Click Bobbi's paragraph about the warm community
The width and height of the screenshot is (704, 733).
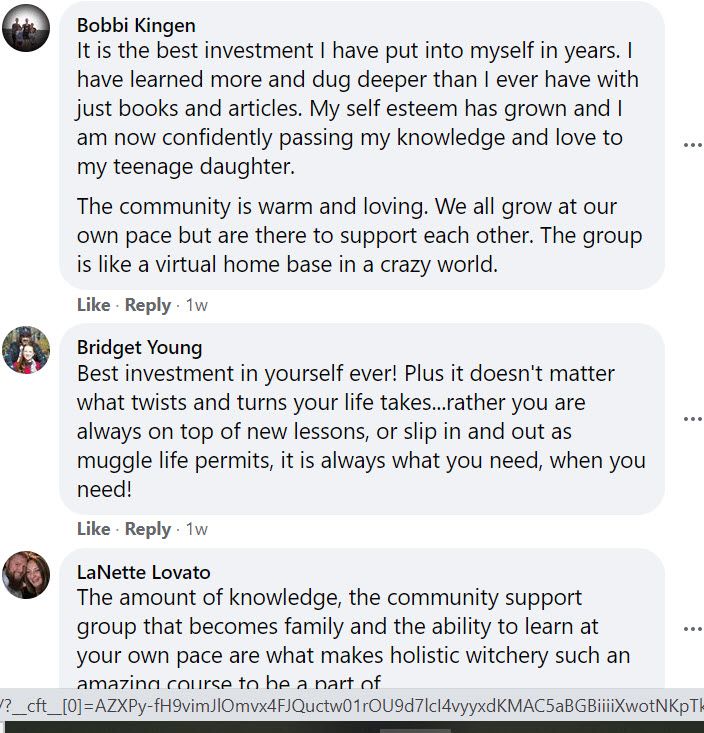coord(359,236)
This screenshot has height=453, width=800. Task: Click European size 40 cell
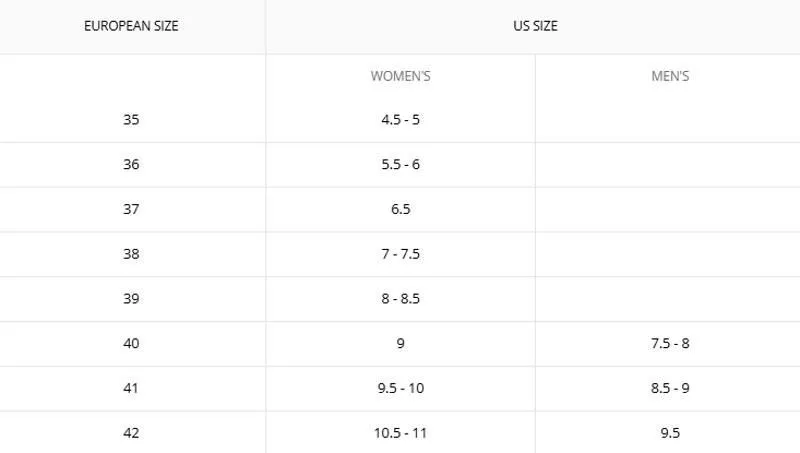131,343
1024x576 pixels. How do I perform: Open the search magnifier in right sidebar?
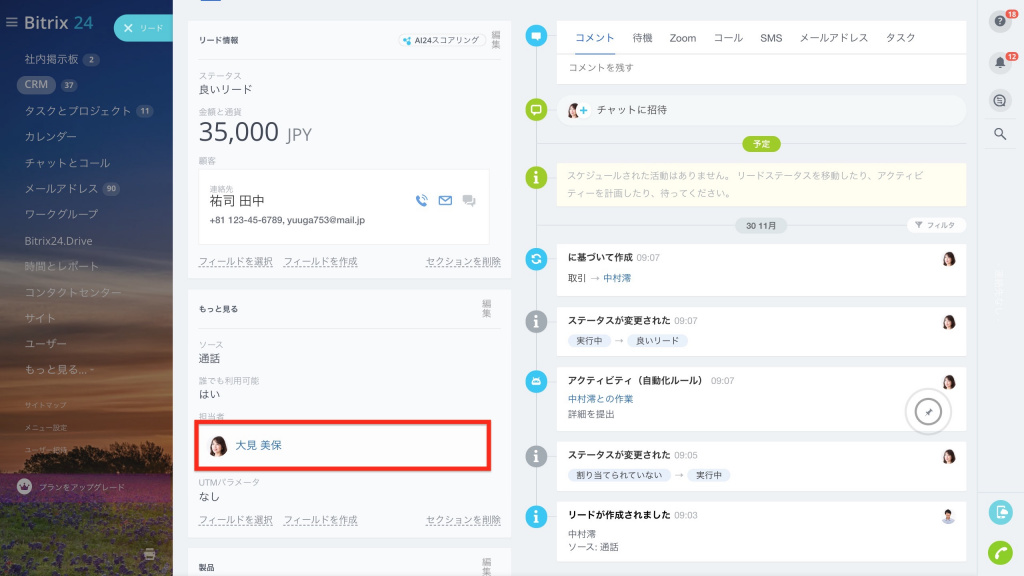tap(1000, 134)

+++

## WHAT THIS TASK INVOLVES
Apart from the pictures, every line above must be printed exactly.

## ANSWER BOX
Click Bobbi's paragraph about the warm community
The width and height of the screenshot is (704, 733).
coord(359,236)
This screenshot has height=453, width=800. Task: Click European size 40 cell
131,343
1024x576 pixels. How do I perform: Open the search magnifier in right sidebar?
tap(1000, 134)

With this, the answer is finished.